-- Input records follows --

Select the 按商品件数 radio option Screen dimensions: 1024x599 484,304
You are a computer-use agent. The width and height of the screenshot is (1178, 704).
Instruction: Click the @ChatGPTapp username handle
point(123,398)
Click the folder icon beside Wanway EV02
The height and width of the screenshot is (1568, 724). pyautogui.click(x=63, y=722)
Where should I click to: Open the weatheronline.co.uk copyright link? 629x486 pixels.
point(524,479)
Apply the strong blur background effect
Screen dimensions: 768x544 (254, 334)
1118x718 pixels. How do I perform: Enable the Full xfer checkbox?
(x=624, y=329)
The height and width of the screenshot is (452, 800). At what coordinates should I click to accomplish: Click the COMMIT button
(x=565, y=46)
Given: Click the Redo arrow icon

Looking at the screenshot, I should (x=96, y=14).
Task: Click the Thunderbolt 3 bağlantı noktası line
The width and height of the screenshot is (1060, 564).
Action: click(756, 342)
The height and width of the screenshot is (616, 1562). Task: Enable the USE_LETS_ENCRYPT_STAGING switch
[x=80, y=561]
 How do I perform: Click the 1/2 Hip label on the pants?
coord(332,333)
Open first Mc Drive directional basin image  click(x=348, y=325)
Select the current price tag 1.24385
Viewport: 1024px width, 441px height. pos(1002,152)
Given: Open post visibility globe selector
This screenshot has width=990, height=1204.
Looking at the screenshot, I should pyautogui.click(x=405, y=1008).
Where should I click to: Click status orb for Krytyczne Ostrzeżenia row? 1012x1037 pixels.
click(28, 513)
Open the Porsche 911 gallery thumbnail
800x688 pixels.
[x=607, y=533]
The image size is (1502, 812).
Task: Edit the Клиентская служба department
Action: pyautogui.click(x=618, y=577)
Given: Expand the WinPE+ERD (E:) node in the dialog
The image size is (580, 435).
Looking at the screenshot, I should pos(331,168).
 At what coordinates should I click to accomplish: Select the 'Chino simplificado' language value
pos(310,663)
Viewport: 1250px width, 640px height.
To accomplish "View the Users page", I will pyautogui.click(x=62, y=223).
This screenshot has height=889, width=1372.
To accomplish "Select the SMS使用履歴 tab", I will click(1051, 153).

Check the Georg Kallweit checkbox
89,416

-- Input records concluded --

**Problem statement**
Which lines of the records contain the word "will"? Copy each of them.

**Output**
To accomplish "View the Users page", I will pyautogui.click(x=62, y=223).
To accomplish "Select the SMS使用履歴 tab", I will click(1051, 153).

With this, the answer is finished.